===== Source passage =====

2. **An executor,** which handles running tasks. In the default Airflow installation, this runs everything inside the scheduler, but most production-suitable executors actually push task execution out to workers.

3. **A webserver,** which presents a handy user interface to inspect, trigger and debug the behaviour of DAGs and tasks.

4. **A folder of DAG files,** read by the scheduler and executor (and any workers the executor has)

5. **A metadata database,** used by the scheduler, executor and webserver to store state.



## DAG
> Directed Acyclic Graph
>
1. DAG Ref:
  1. Airflow official doc: https://airflow.apache.org/docs/apache-airflow/stable/concepts/dags.html

### Dag Run
1. Dag Run Status
  1. success
  2. failed
  3. skipped

2. DAG argument:
  1. **schedule_interval**
        1. it can be a cron expression as str, cron preset, datetime.timedelta(minutes=3)

        2. **Data Interval**: 
        1. means if dag scheduled for **@daily**, then data interval start at midnight of each day and end at midnight of next day.
        2.  **execution date/logical date**:
          1. denotes the start of the data interval, not when dag is actually executed.
  2. **start_date**:
        1. it also points to same logical date.
        1. DAG run will only be scheduled one interval after start_date.  
  3. **catchup:**
        1. the scheduler by default kick of a dag run for any data interval that has not been run since the last data interval. this concept is called Catchup
        2. if catchup = False in DAG argument, then scheduler creates dag run only for latest interval.

=====

# Written problem 1
In the Airflow notes, restate the item beginning "An executor, which handles running tasks" more briefly, keeping its main facts.
# Written problem 2
According to the Airflow notes, what does the execution date, also called the logical date, denote?
# Written problem 3
Proceed with the Airflow notes, picking up after the final line about catchup.

===== Supplied information =====

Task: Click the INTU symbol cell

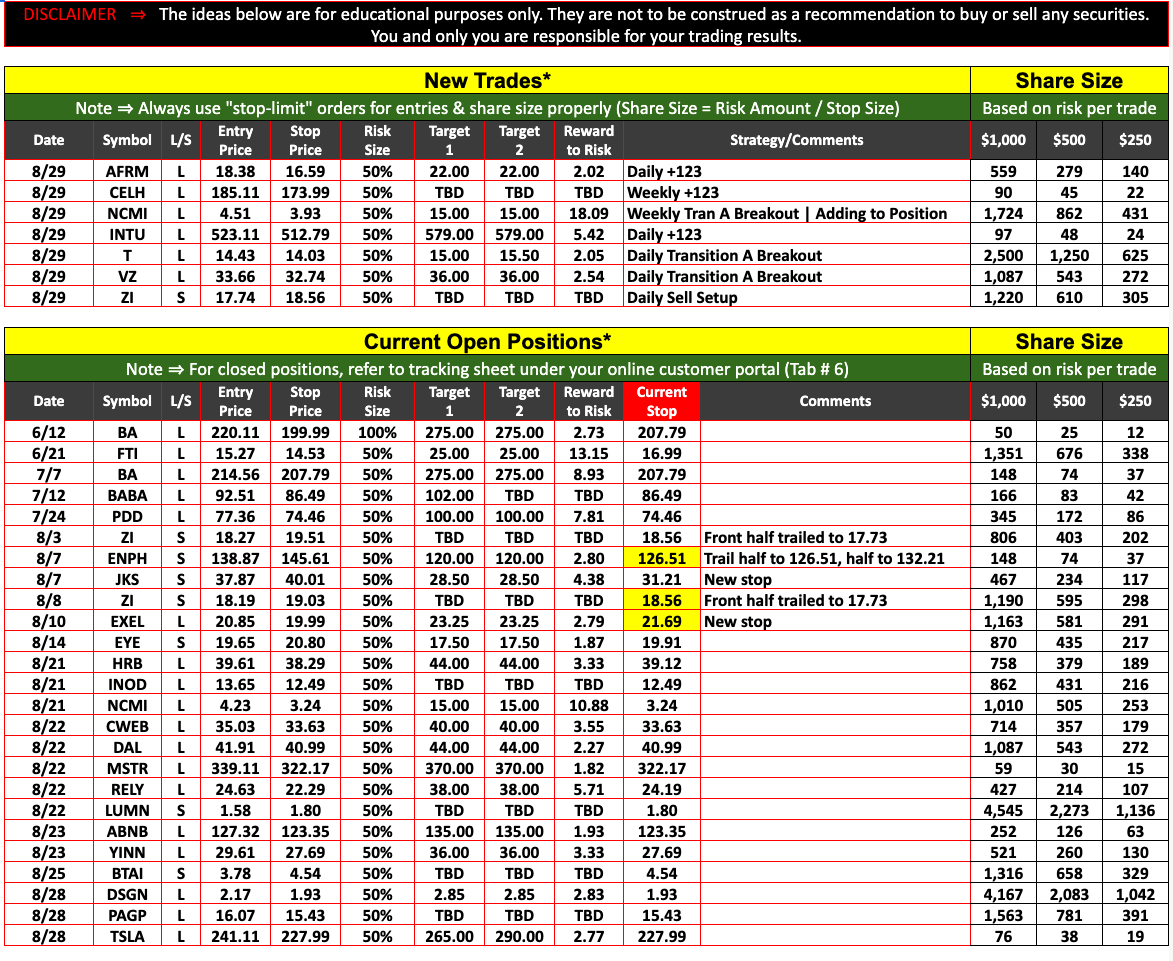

=====

# Written reply 1
An executor runs tasks. By default it runs them inside the scheduler, but most executors suited to production hand task execution to workers.

# Written reply 2
It denotes the start of the data interval, not when the DAG is actually executed.

# Written reply 3
  4. **depends_on_past:**
        1. keep it False, then if earlier task has been failed will not impact the next time task execution.

  5. **trigger_rule:**
        1. ALL_SUCCESS = 'all_success'
        2. ALL_FAILED = 'all_failed'
        3. ALL_DONE = 'all_done'
        4. ONE_SUCCESS = 'one_success'
        5. ONE_FAILED = 'one_failed'
  
  6. **default_args:** its default argument to every task. "Owner" argument must needed for every task, which can be pass through default_arg.


### Hook, Sensonsors and Operators
1. Operators: In composer or airflow dag, we are mostly using Operators, each operator creates individual task in airflow dag.
like: PythonOperator, BashOperator

2. Hook: Hooks are interfaces to services external to the airflow cluster. While operators provide a way to create tasks that may or may not communicate with some external service, hooks provide a uniform interface to access external services like S3, Postgres, MYSQL, Hive etc.

3. Sensors: Sensors are special kind of operator that are designed to wait for something to happen.

#### Ref:
https://towardsdatascience.com/apache-airflow-tips-and-best-practices-ff64ce92ef8

### Execution Time
1. The execution time is not the actual run time, but rather the start timestamp of its schedule period.
2. The execution time of manual triggered DAG, would be exactly when it was triggered.

### start_date:

### schedule_interval:

#### Sample DAG code

In [None]:
# from airflow import DAG
from airflow.models.dag import DAG  # DAG object to initiate the DAG
from airflow.operators.bash import BashOperator  # operator to operate as task

import datetime
import pendulum

dag = DAG(
    "tutorial",  # dag_id: unique identifier of your dag
    default_args={
        "owner": "Airflow",
        "depends_on_past": True,
        "retries": 1
        "retry_delay": datetime.timedelta(minutes=3)  # datetime.timedelta(days=1)
    },
    start_date=pendulum.datetime(2015, 12, 1, tz="UTC"),
    description="a simple tutorial dag",
    schedule_interval = "@daily",
    catchup=False,
)

t1 = EmptyOperator(task_id="task", dag=dag)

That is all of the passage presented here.